El Castaño se convirtió en un clásico que mantuvo durante mucho tiempo una clientela variopinta. Su nominación resultaría imposible porque no cabrían en esta página. Los nietos Mª Teresa y su hermano Nacho Maquieira aportan un nombre tras otro sin parar y eso que, lógicamente, no recuerdan la clientela más antigua.

Don Vicente Riestra prefería el vino con la nécora al mediodía. Enrique Marescot o Raymundo Vázquez eran mucho de almuerzo familiar. Miguel Domínguez, su mujer y su hija Sabela acudían con frecuencia a merendar por la tarde en verano. Manuel Casqueiro también era un cliente vespertino. Y sobre los comensales nocturnos, mejor correr un tupido velo. Sí aquel reservado hablara?.También las empresas más importantes, desde Ence hasta Elnosa, pasando por Tafisa o Construcciones Malvar, dejaron allí sus buenos dineros en comidas de negocios.

Manuel Portela Leirós, ingeniero director de la Junta de Obras del Puerto, encarnó la figura del cliente más fiel. Allí comió todos los días durante veinticinco años en la mesa familiar como un miembro más.

A mediados de los años sesenta, una noche cualquiera El Castaño cerró pronto. Cuando todos se encontraban arriba, de repente oyeron voces que salían del callejón. Cuando Manolo se asomó a la ventana reconoció la figura de Antonio Puig Gaite, acompañado por Manuel Fraga y Pio Cabanillas, ministro y subsecretario de Información y Turismo. Allí querían cenar de incógnito.

"¡Pero don Antonio!, ¿cómo vamos a darle de cenar a estas horas? Usted debía llevar a un sitio más elegante a esos señores tan importantes".

No hace falta añadir que las excusas de Manolo no sirvieron de nada y que tan ilustres personajes cenaron allí estupendamente aquella noche. ¿Quién podría llevarle la contraria a Puig ante tales invitados?

Tal cosa solo sería capaz de hacerla Pancho, apodado "el bicicletas" por la rapidez que imprimía en su atención a la clientela. De hecho, espantaba a los comensales tardones con bastante frecuencia, cada vez que estaban ya comprometidas las treinta y cinco o cuarenta comidas que preparaban habitualmente. Que se lo pregunten al arquitecto Enrique Barreiro, que un buen día llegó tarde y fue despedido con cajas destempladas.

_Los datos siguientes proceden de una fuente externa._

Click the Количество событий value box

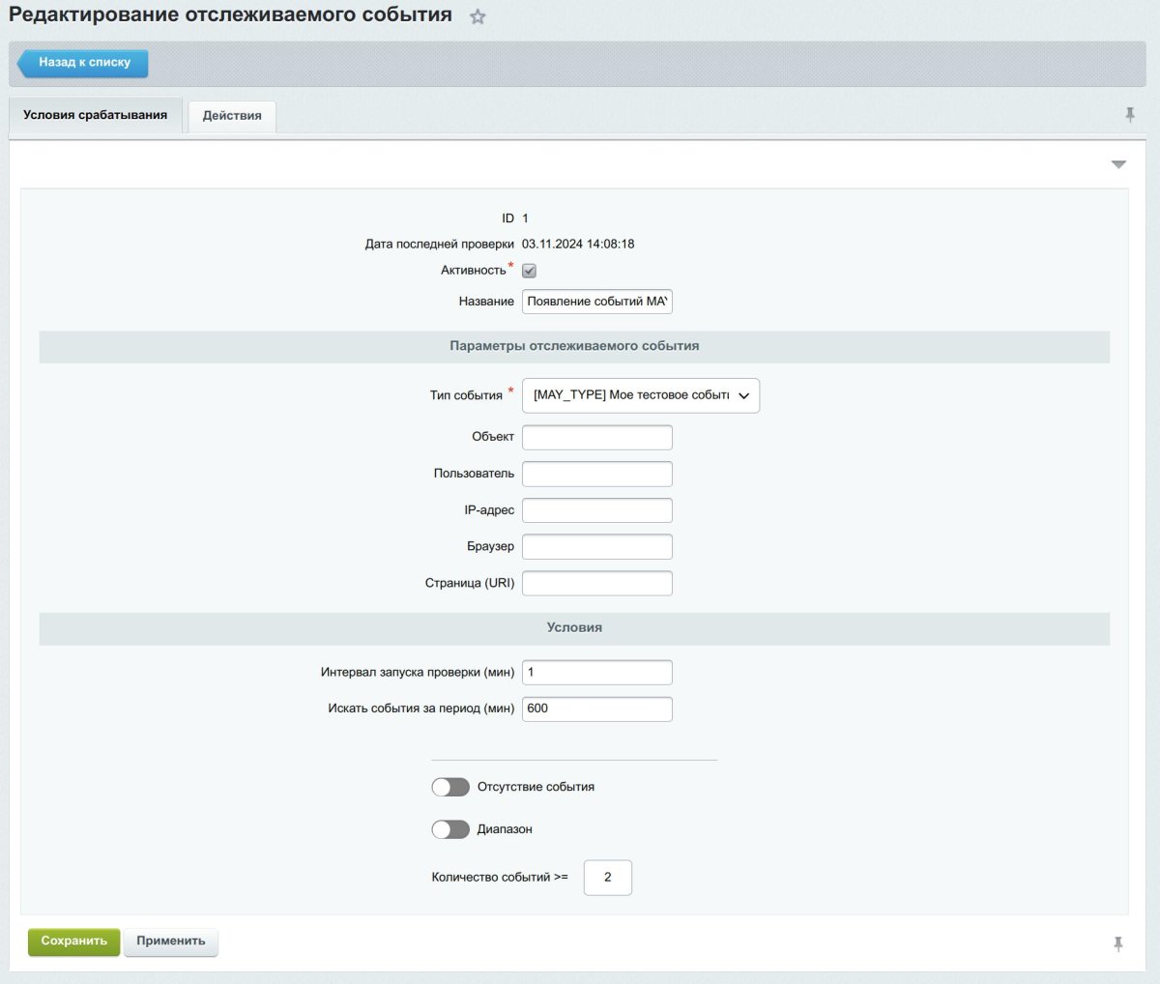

"Don Enrique, venga mañana, que hoy se acabó la comida". "Pero es que yo quiero comer hoy?." "¡Mañana, venga mañana!"

Solo el anecdotario de Pancho daría para otra historia de El Castaño. Porque allí se comía lo que él decía o recomendaba, faltaría más. Y hasta los niños más folloneros devoraban sin levantarse de la mesa la milanesa que les traía en un plis-plas.